After coming up with a list of top 10 Slovak words, I wanted to write a list of top 5 Slovak sayings. After a fortnight of rummaging through books and harassing Slovaks for ideas, however, it became clear that the number was impossibly small. One Slovak book alone lists 12,000 sayings (porekadlá), proverbs (príslovia) and expressions (výrazy).
Learning sayings is a lively way for a language student to examine the way vocabulary teams up with grammar, and if used at the proper time, allows him or her to appear erudite after studying for only five minutes.

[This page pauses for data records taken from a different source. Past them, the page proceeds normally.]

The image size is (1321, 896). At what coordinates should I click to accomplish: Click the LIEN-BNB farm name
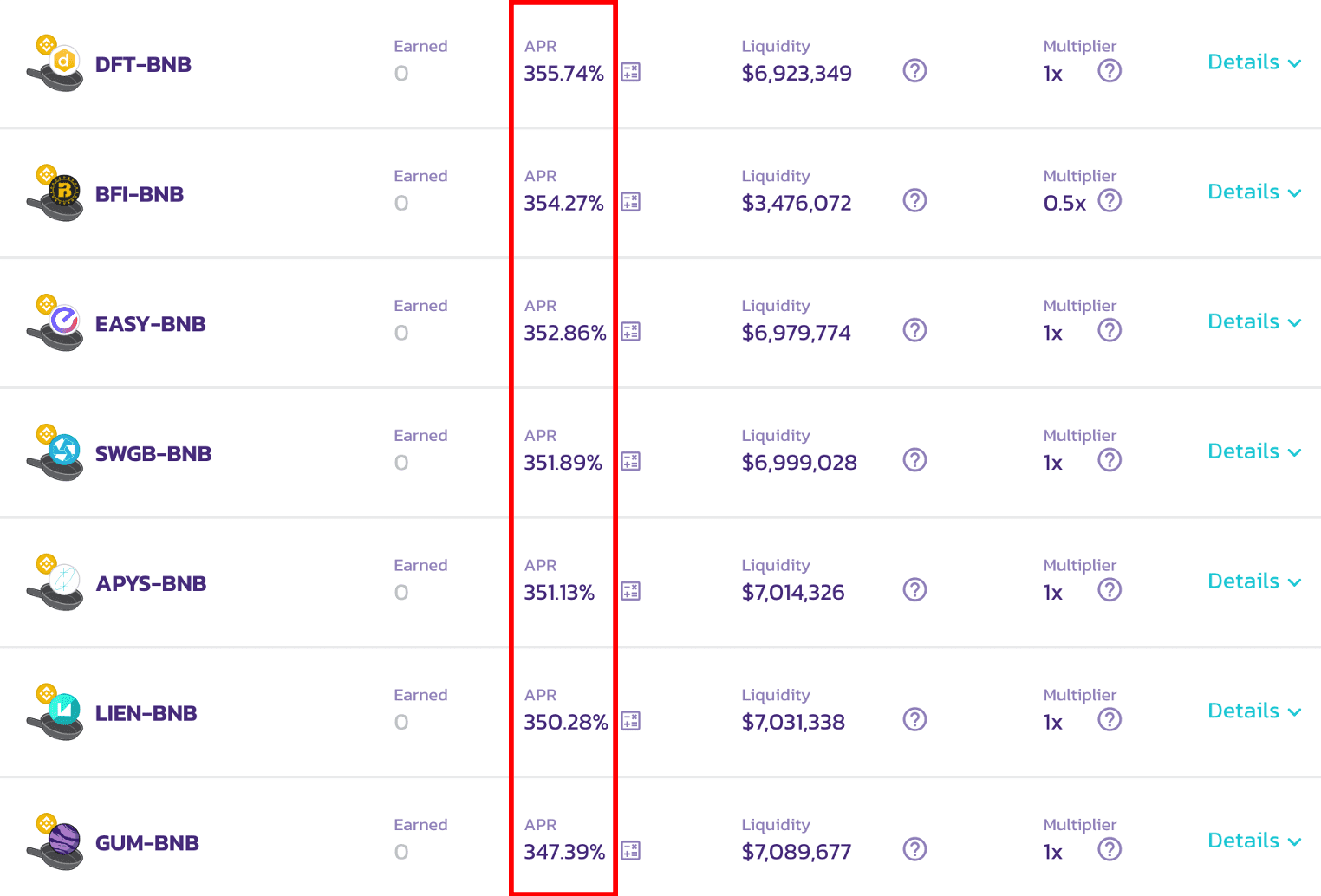(x=146, y=713)
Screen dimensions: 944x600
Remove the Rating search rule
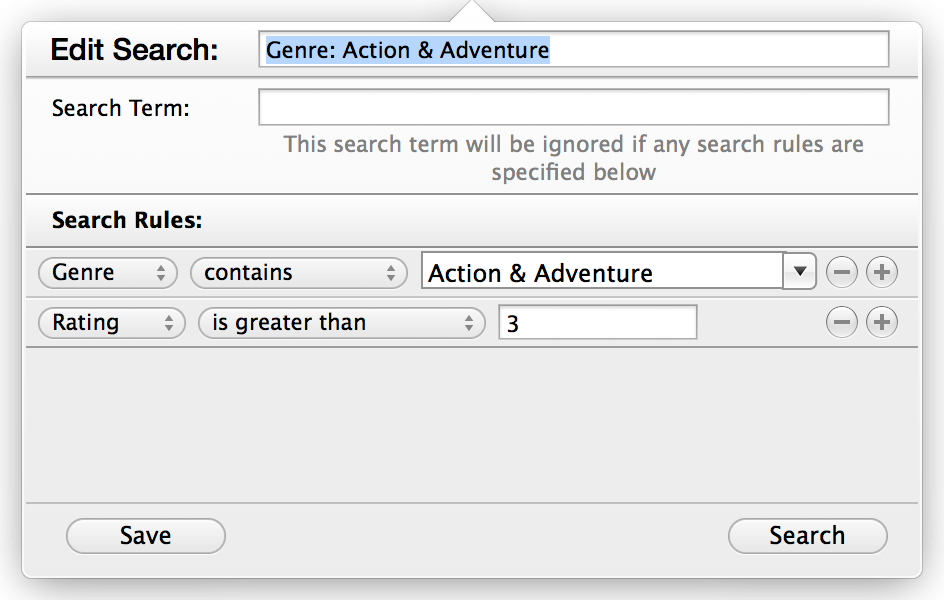click(x=842, y=322)
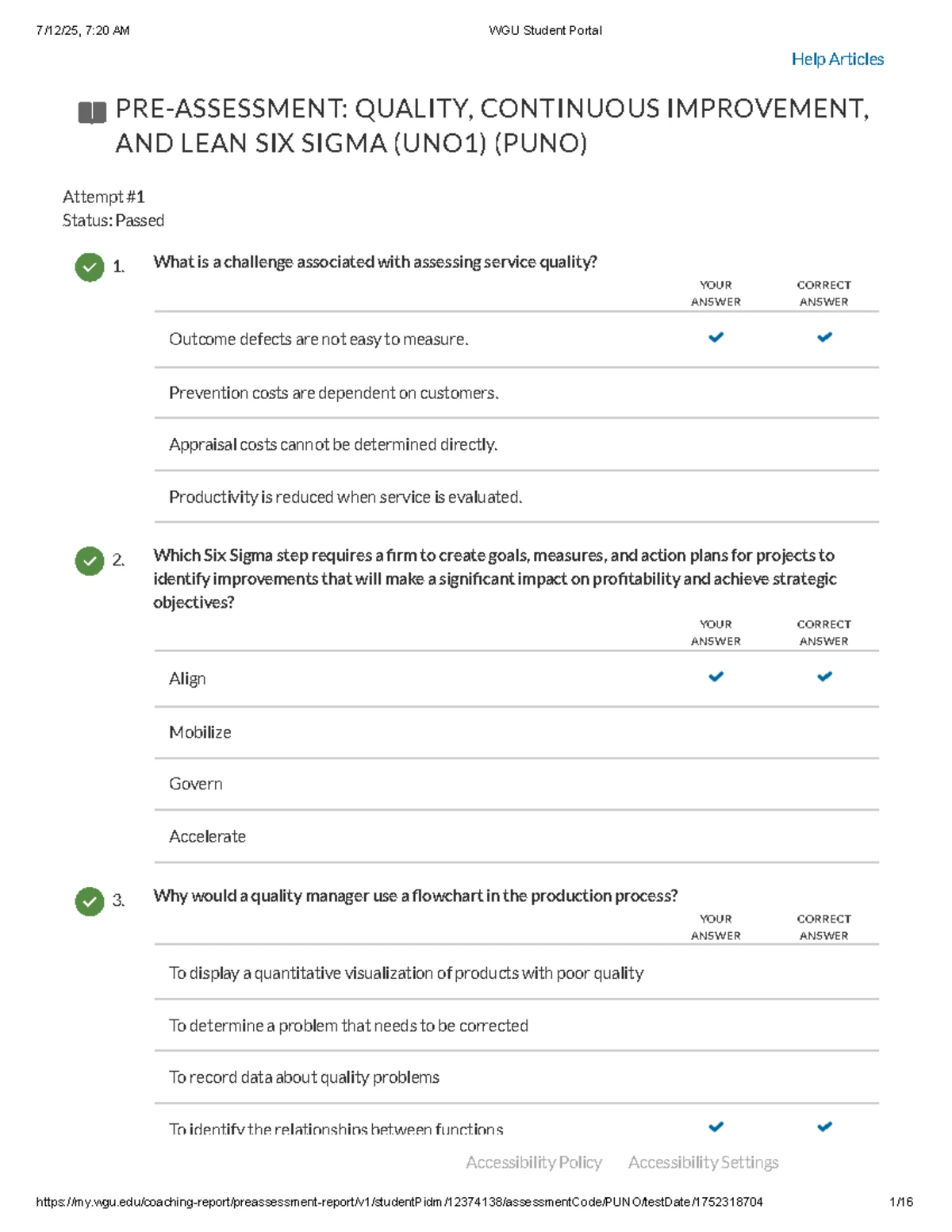Open the Accessibility Policy link

tap(533, 1162)
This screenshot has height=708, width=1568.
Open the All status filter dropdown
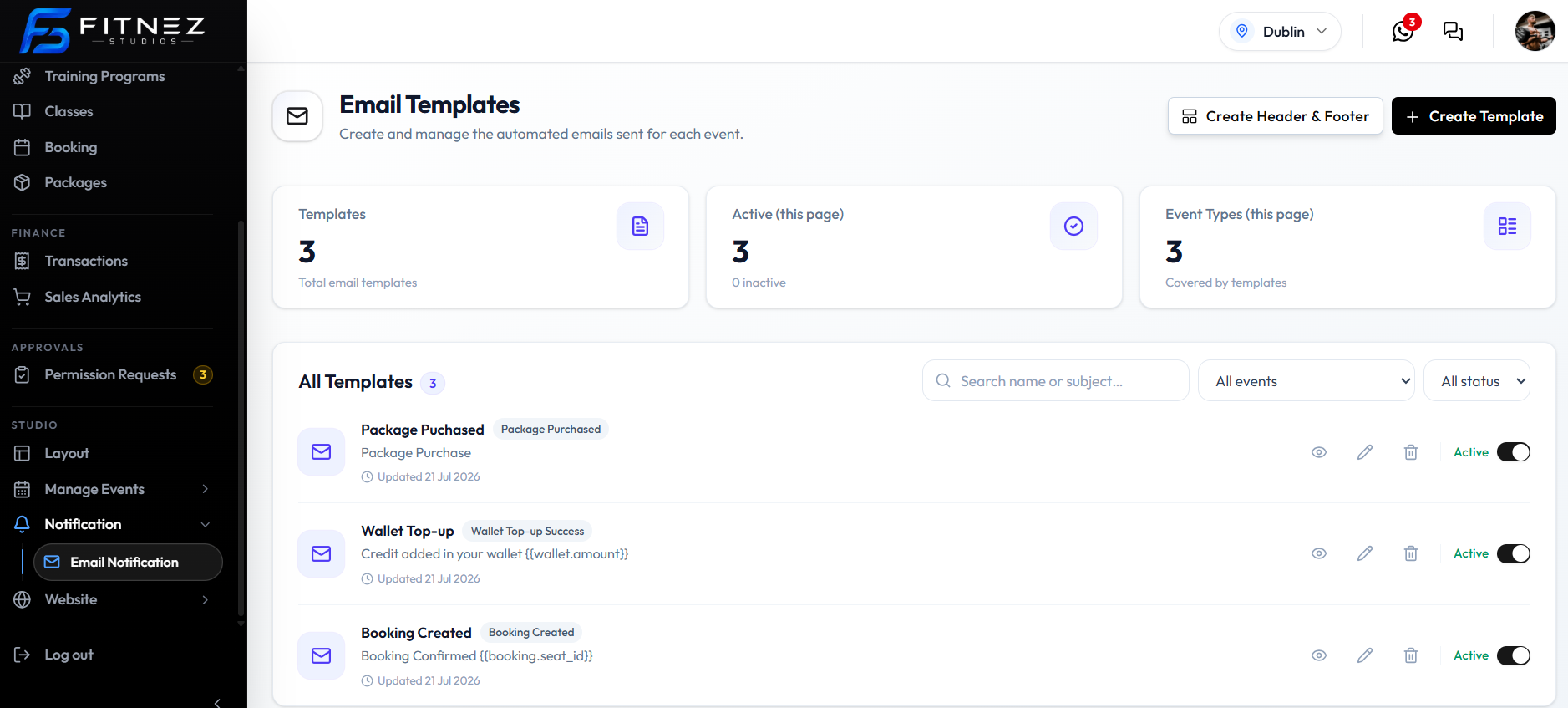(x=1476, y=381)
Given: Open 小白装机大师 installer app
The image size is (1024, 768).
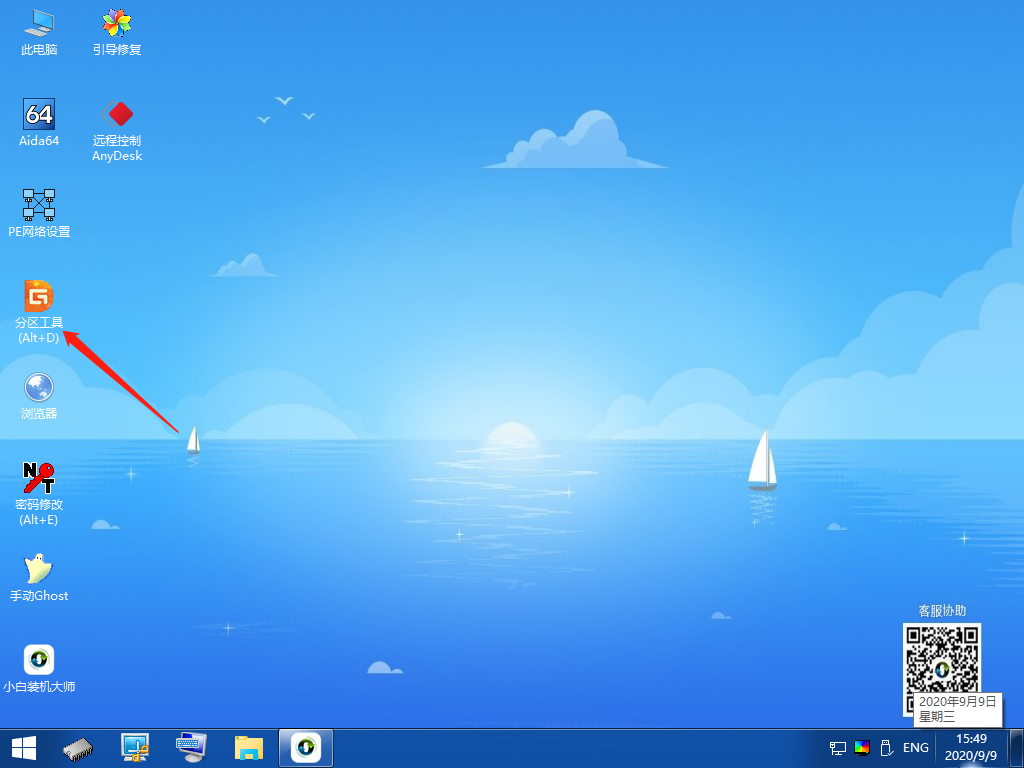Looking at the screenshot, I should click(38, 658).
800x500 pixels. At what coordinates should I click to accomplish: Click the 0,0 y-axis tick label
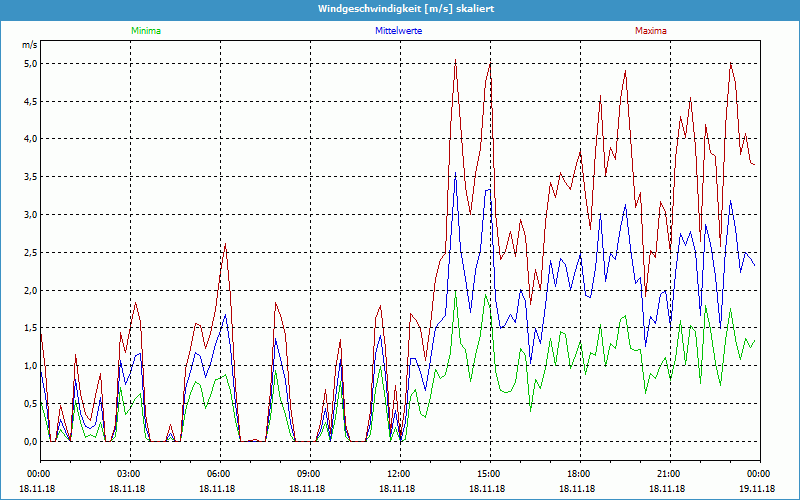point(29,441)
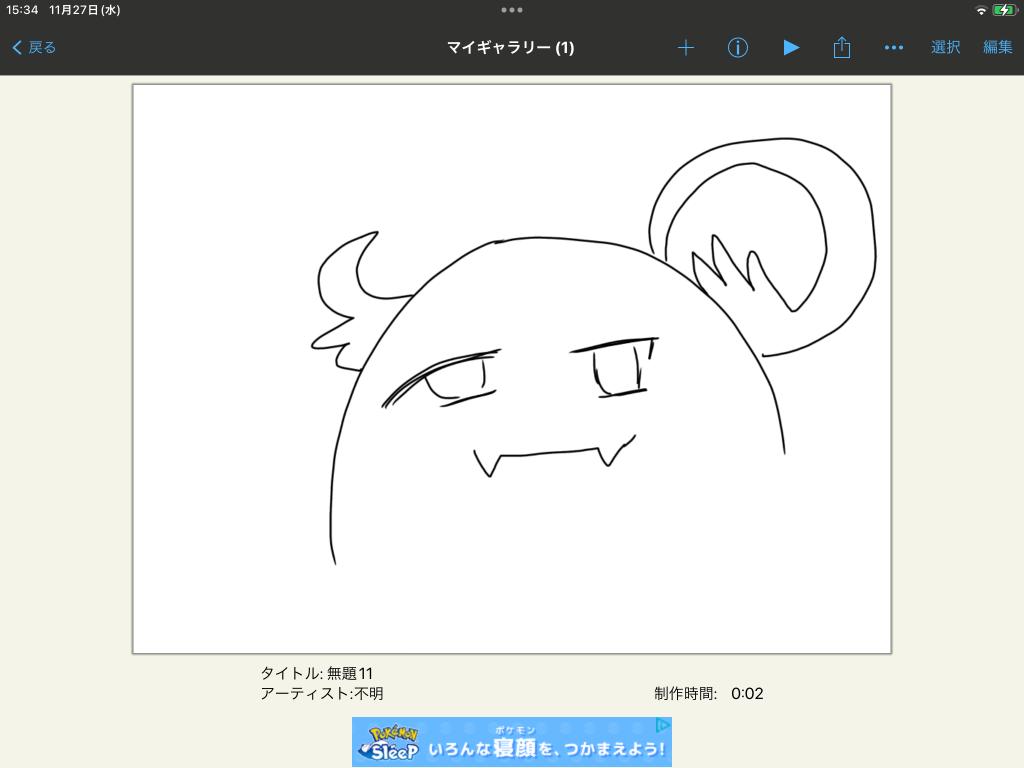Tap the 15:34 clock in status bar
This screenshot has height=768, width=1024.
pyautogui.click(x=22, y=10)
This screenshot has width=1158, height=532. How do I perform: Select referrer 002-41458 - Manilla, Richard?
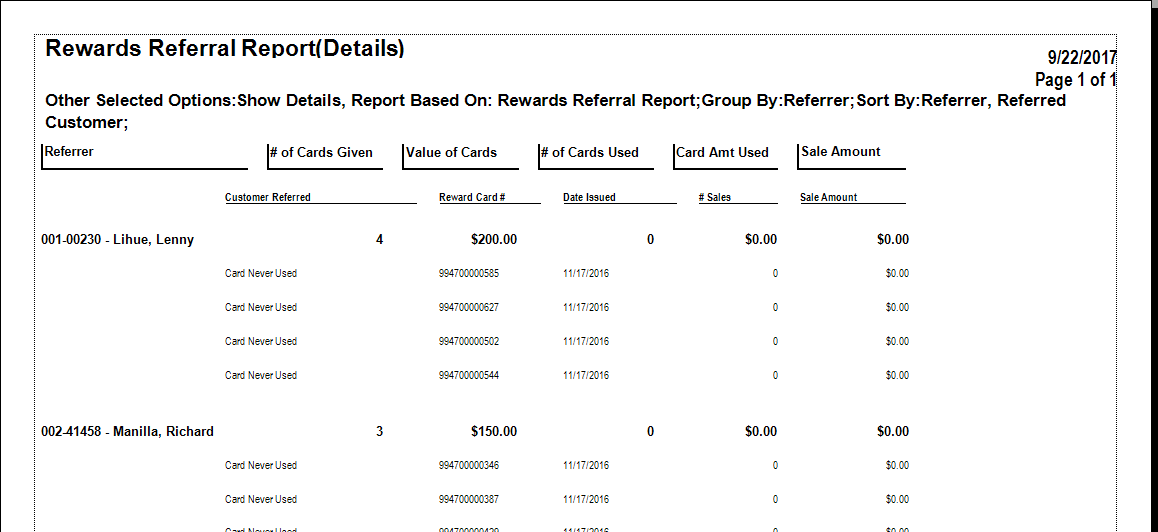click(x=128, y=432)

Say you're an English teacher living in Slovakia, and you've got some backpacker type English teaching friends sleeping on your floor and eating your food. You might say to them, "Look, bez práce nie sú koláče." (Without work there is no cake.)
During my months as an English teacher avoiding teaching English at all costs I lived with a mother and daughter who had a love/hate relationship. It was easy to make them laugh by saying at a choice moment, Aká matka, taká Katka (like mother, like Katka).
Slovakia is above all a rural nation, or was when most of the country's sayings were thought up. What metaphor do you use in Slovak to give your expressions of affection that added kick? Do you compare your beloved's beauty to a sunset or moonrise, do you fasten the weight of your passion to the cosmic scale? No. You say, I love you like a horse (ľúbim ťa ako koňa).